▸ RECORDS PROVIDED

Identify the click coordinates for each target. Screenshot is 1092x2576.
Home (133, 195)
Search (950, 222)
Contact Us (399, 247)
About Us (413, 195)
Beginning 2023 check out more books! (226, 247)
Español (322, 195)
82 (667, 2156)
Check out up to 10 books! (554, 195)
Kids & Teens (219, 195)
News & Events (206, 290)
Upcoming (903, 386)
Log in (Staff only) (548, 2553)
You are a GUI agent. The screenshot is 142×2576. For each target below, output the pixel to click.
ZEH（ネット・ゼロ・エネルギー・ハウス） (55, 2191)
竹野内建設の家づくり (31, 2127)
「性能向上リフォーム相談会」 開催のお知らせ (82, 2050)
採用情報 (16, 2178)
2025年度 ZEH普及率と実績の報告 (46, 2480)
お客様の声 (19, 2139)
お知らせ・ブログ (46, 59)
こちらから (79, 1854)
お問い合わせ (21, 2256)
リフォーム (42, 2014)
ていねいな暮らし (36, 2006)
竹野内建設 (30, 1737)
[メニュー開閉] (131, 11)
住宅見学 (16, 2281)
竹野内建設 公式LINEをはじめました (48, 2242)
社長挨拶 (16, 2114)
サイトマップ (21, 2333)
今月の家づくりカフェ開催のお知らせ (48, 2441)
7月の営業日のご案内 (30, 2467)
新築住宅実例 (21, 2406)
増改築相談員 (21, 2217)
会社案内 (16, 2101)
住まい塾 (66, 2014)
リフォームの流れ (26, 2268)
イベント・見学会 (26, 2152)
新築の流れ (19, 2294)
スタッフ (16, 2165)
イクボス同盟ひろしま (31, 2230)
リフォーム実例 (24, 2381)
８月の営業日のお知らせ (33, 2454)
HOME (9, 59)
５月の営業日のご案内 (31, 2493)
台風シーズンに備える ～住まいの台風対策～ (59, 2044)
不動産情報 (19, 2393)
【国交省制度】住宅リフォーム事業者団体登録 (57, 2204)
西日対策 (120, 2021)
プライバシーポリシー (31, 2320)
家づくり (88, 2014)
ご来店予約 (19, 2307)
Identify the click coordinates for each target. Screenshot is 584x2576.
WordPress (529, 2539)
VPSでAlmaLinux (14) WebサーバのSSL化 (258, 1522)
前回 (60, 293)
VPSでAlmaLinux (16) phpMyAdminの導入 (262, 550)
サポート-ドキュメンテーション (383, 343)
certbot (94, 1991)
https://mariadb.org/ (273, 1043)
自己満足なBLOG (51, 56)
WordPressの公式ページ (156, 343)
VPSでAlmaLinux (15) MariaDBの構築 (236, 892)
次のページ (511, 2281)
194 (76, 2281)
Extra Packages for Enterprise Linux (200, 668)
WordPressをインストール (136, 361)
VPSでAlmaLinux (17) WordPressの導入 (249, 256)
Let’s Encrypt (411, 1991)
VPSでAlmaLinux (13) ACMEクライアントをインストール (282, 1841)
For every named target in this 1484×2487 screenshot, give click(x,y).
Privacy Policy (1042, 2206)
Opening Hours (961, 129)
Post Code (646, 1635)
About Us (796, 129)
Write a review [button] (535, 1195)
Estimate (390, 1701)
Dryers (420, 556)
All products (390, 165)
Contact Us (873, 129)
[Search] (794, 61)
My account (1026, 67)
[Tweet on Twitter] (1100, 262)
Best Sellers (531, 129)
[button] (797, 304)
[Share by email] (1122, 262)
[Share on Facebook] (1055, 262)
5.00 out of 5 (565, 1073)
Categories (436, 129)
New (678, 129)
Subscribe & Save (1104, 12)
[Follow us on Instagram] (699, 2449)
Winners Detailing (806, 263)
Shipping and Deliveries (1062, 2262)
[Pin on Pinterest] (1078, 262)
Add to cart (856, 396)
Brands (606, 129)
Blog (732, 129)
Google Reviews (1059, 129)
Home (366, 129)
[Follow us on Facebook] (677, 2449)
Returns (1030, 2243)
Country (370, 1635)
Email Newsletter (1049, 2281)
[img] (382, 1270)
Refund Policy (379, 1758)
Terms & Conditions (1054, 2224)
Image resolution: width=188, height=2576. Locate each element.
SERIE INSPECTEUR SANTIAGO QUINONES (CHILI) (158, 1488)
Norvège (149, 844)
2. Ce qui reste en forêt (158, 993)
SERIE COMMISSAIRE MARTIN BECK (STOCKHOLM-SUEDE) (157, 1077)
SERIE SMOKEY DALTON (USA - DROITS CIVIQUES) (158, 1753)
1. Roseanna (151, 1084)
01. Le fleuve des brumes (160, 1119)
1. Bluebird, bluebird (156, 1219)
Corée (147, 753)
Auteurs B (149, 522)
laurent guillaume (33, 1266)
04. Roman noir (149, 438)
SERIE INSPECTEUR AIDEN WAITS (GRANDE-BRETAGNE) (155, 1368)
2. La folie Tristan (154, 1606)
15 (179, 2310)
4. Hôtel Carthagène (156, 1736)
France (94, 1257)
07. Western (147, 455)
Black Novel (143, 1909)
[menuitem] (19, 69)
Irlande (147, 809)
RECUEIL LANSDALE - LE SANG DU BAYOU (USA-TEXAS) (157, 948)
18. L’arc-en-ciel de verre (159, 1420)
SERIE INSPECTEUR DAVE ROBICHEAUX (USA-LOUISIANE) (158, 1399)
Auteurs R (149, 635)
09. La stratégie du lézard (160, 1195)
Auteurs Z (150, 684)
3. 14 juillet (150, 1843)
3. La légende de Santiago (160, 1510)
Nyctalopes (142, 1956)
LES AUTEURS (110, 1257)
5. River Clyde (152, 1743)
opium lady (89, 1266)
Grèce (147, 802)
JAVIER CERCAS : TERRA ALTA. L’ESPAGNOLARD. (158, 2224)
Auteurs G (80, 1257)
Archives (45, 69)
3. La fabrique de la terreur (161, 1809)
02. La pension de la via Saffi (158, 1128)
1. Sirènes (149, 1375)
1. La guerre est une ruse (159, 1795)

▸ TASK GOAL
If a line in the records above contains the word "Follow", count it, then give the total and nothing else.

▸ TASK SOLUTION
2